I consider myself a level-headed guy. I don’t cling to things unnecessarily, moving on when things don’t work. With Allie though, I don’t know how to turn off these feelings and I honestly don’t think I want to.

Then I think about the future and what friendship with her means. I don’t know if I can watch her walk down the aisle to marry Brendan. Or watch her stomach swell with his child. I don’t know if I can reasonably meet someone with her in my life when I’m pining over the future I know would’ve been mine if I hadn’t ended things with her. It would have been mine. It should’ve been mine.

I was so damn stupid, and I know I was nineteen, but I shouldn’t have sacrificed a relationship with the woman I loved to make something work with a woman I didn’t. The moment my lips first touched Allie’s I should have ended things with Melissa.

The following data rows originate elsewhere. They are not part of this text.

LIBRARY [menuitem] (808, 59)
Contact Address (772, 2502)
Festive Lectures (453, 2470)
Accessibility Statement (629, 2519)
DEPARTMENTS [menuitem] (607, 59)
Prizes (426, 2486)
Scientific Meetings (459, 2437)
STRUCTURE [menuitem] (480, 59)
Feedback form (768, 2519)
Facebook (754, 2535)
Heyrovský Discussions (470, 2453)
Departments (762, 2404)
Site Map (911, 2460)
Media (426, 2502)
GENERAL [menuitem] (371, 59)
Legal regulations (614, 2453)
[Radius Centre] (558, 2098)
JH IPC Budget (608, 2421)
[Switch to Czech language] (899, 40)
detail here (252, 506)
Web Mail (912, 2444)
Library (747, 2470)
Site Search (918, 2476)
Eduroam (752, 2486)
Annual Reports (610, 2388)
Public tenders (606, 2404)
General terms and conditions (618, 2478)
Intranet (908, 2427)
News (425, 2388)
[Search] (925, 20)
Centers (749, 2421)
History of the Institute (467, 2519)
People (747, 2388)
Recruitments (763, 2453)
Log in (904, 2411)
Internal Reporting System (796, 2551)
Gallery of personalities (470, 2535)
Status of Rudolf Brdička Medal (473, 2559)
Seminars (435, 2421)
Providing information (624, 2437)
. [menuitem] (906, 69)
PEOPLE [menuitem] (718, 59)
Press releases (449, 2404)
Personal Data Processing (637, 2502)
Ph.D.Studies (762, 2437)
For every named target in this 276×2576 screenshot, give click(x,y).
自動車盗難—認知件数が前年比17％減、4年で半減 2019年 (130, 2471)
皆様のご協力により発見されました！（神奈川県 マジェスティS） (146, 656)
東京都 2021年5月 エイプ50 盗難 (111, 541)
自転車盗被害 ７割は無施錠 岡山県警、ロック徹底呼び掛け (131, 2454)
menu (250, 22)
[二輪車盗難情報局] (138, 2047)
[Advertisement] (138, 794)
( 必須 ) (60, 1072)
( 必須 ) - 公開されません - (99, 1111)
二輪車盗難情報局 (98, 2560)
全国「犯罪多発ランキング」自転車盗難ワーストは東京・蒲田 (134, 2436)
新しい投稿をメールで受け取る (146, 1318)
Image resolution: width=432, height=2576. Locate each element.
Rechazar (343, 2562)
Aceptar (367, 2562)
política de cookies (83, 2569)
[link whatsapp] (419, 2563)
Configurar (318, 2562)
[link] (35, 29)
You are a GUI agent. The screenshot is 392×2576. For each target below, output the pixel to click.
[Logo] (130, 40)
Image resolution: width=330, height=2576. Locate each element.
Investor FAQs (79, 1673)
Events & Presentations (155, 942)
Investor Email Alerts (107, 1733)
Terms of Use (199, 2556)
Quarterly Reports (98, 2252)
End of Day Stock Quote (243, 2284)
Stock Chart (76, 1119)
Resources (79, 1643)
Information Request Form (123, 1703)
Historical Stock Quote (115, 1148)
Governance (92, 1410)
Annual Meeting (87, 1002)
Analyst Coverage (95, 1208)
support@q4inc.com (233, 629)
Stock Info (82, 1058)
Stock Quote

Shoulda. Woulda. Coulda. Everything is clear in hindsight.

Growling, I leave the store. I’m so lost inside my own head that my entire time here at the mall is a blur. Running a hand through my hair, I shake my head, and plow right into the person in front of me.

“Shit, I’m sorry—Allie.” Her gorgeous hazel eyes peer up at me, looking bemused.

“You seem to have a habit of crashing into me.” She takes a step back, but her smile is friendly and unguarded. The only sign that she’s as impacted by how close we were is the dilation of her pupils.

“Apparently.” She smiles at the humor in my voice as we move aside so we’re not blocking people hustling around us. She looks beautiful, her hair in loose curls around her shoulders, her lips tilting in an easy smile.

“I had some last-minute gifts come up that I needed to buy, and so here I am. It was foolish to think I was done with my Christmas shopping. Would you like to join me?”

I finally notice the bags in her hands and reach out to take them from her as I nod.